Two toxins from Clostridium difficile, designated toxins A and B, are essential in the pathogenesis of antibiotic-associated colitis in humans. The toxins are high molecular weight proteins which can be separated by ion exchange chromatography of culture supernatants.In all cultured mammalian cells tested, both toxins induce the same characteristic cytopathogenic effect which resembles that induced by cytochalasin B. Toxin B, however, has a much higher potency as a cytotoxin than toxin A- Toxin A causes fluid accumulation in rabbit ileal loops whereas toxin B is devoid of enterotoxic activity. Both toxins agglutinate rabbit erythrocytes.
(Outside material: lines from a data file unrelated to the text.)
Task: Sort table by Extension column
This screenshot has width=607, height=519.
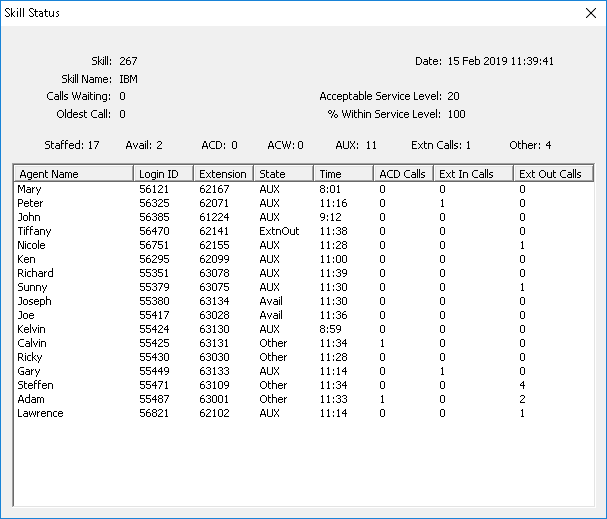Action: [224, 174]
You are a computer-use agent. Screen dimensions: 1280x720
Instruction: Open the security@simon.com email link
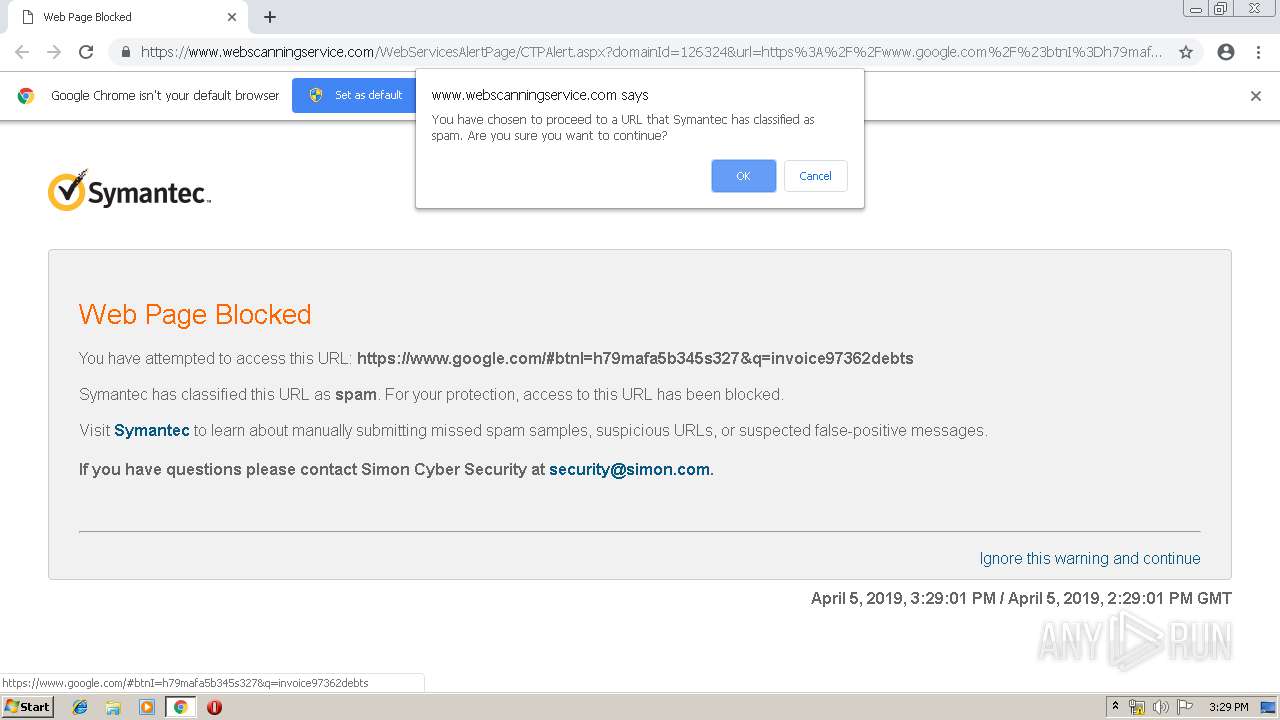(x=629, y=469)
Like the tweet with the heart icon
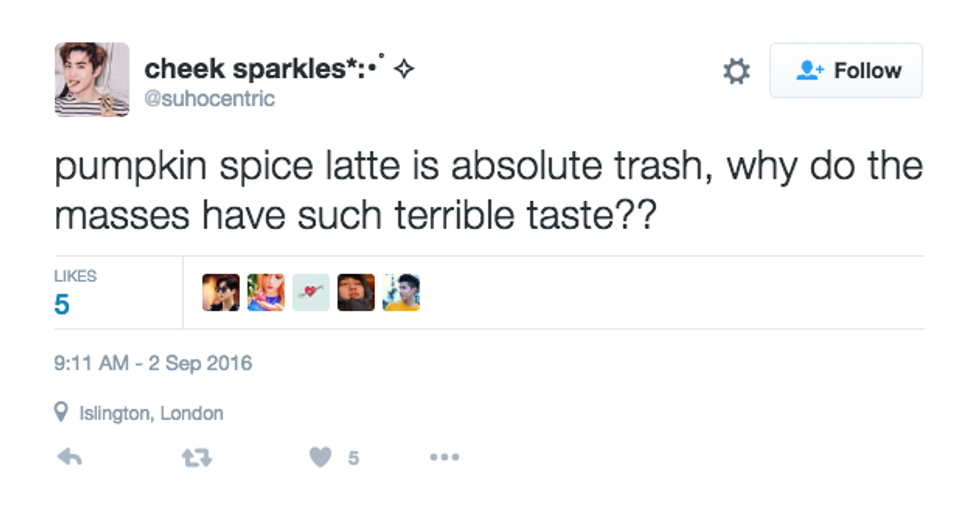This screenshot has height=519, width=980. click(320, 457)
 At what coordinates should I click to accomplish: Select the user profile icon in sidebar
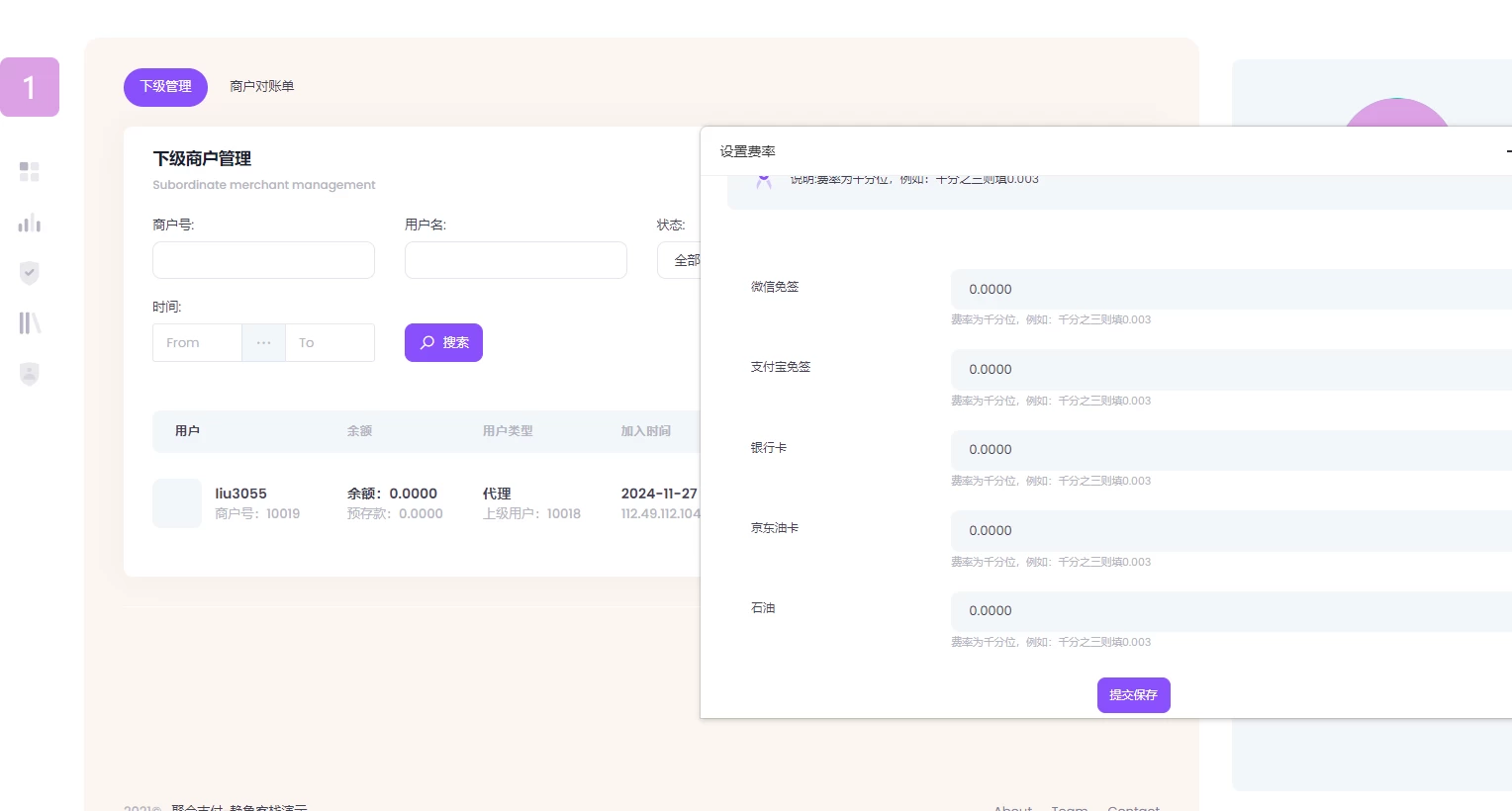[x=29, y=374]
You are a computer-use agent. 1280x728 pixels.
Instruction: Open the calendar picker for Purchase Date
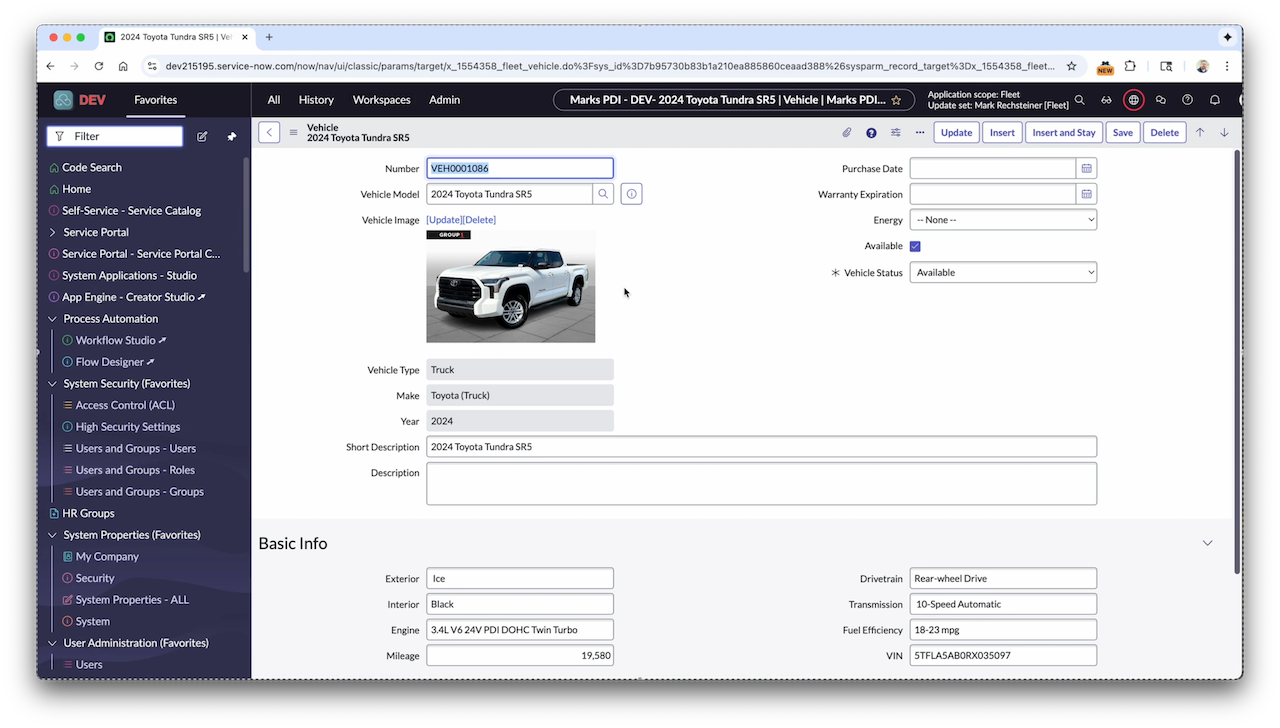coord(1085,168)
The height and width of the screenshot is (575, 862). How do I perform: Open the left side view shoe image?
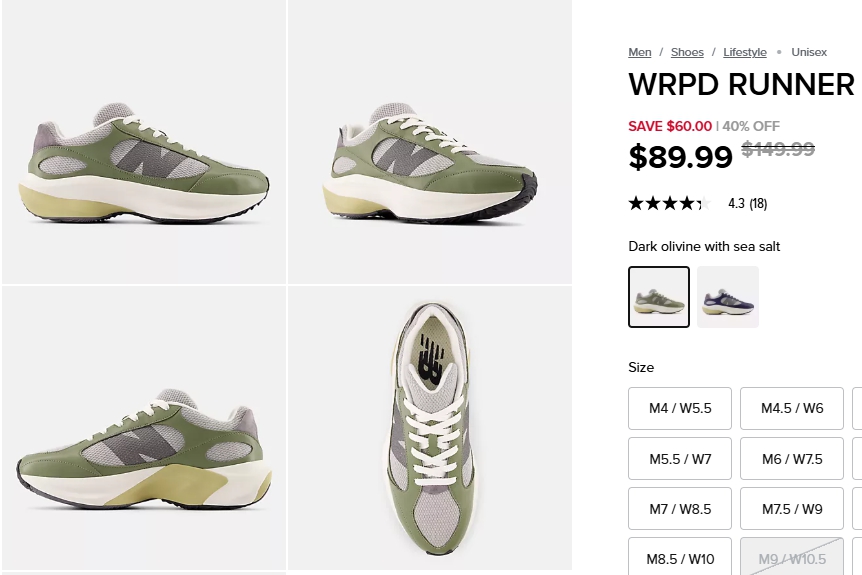(143, 142)
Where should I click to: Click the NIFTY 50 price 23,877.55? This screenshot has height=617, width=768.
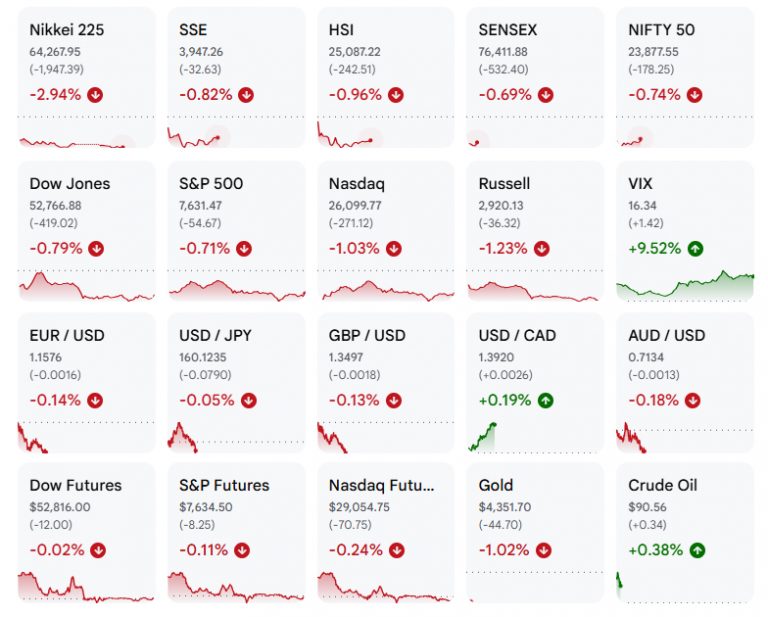click(653, 52)
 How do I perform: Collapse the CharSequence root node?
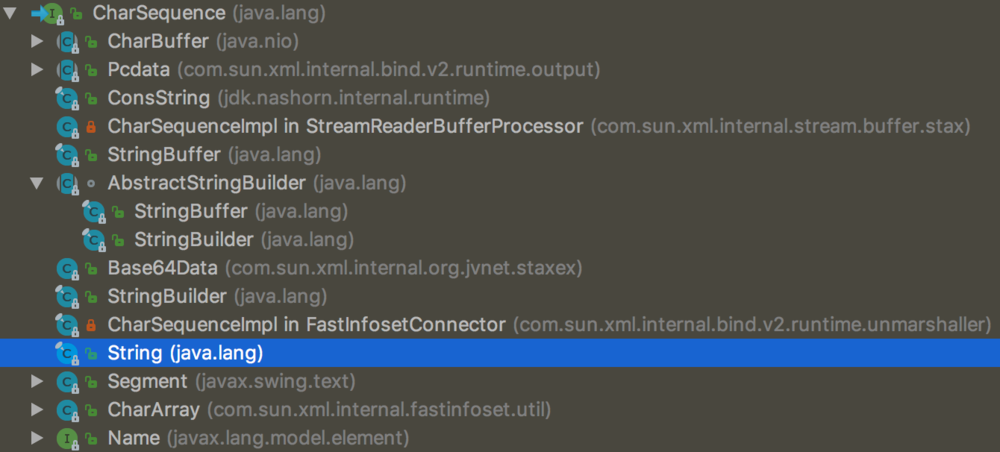[x=10, y=14]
The mode of cellular intoxication with toxin A is poorly understood. For toxin B some parts of the intoxication process have been elucidated. After binding to the cell surface toxin B is internalized into the cell by endocytosis. It is suggested that toxin B is processed in the lysosomes, and then transferred to the cytosol, probably via membrane channels induced at the low intralysosomal pH. Toxin B has no primary effect on the cell membrane, the DNA-, RNA-, or protein synthesis, or on the energy metabolism. The intracellular intoxicative steps require energy, but proceed unaltered in the absence of DNA-, RNA-, or protein synthesis. The microfilament system is proposed as main target for toxin B. Possible relationships between toxin A and B and other clostridial toxins are discussed.